Price is the other returning starter on Ohio State’s offensive line, which features one senior (Elflein) in the two-deep and a true freshman starting opposite Price at the other guard spot (Michael Jordan). Pass blocking has been as stout as the run blocking for the Buckeyes, who have allowed just five sacks in six games.
T — Erik Magnuson, Michigan, Sr.
The Wolverines have had injury issues at the other tackle spot (Grant Newsome is out for the season with a knee injury), but Magnuson has been a standout. Michigan might lack the star power that Ohio State has in the backfield, but the Wolverines have four tailbacks averaging at least 5.5 yards per carry, a fullback with 7 touchdowns on 13 carries and probably the best Wildcat quarterback in the country averaging nearly 20 yards per rushing attempt (Jabrill Peppers).
TE — Mike Gesicki, Penn State, Jr.
This is pretty much a dead heat between Gesicki and Michigan’s Jake Butt. Both have 23 catches. Butt has one more touchdown (3-2) and is probably a better blocker, but Gesicki has one of the best catches in the Big Ten this season.
WR — R.J. Shelton, Michigan State, Sr.
It’s been a wild half-season for Shelton, who has a total of 6 catches against Furman, BYU and Wisconsin but has looked like an All-America candidate against Notre Dame, Indiana and Northwestern. He has 22 catches for 411 yards and 4 scores in those three games.
WR — Ricky Jones, Indiana, Sr.
Jones caught 3 passes in the first two games, but he’s looked more like an all-conference player in the four games since. His 466 receiving yards are second in the conference and he’s averaging 112 per contest since his slow start.
WR/RB — Curtis Samuel, Ohio State, Jr.
While J.T. Barrett has garnered the most recognition for postseason awards, particularly the Heisman Trophy, Samuel might be just as strong a candidate. Samuel is tied for fifth in the Big Ten in receptions, sixth in receiving yards and 10th in rushing yards per game despite only 62 carries.
RB — Saquon Barkley, Penn State, So.
Penn State’s offensive line has been better this season, but opposing teams have loaded up to corral Barkley. Yet he still had 5 touchdowns against Pitt and 136 total yards against Michigan before reeling off 202 yards on the ground against Maryland.

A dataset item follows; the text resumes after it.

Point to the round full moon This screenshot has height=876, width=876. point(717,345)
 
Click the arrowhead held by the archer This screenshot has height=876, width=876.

He’s averaging a little more than 120 yards from scrimmage per game, has 9 total touchdowns and might be one of Penn State’s two or three best blockers in pass protection.
RB — Mike Weber, Ohio State, Fr.
One of two running backs in the Big Ten averaging more than 100 rushing yards per game, Weber has emerged as the latest star from the Ohio State assembly line of talented running backs. The freshman has three 100-yard games in his first six starts. That’s one more than Ezekiel Elliott or Carlos Hyde had in their first six games as the feature back.
QB — J.T. Barrett, Ohio State, Jr.
Even when Barrett scuffled throwing the ball against Indiana and at times against Wisconsin, he helped keep the Buckeyes rolling with his running ability. He leads the conference in completion percentage (63.2 percent), touchdown passes (16) and rushing yards by a non-running back (434).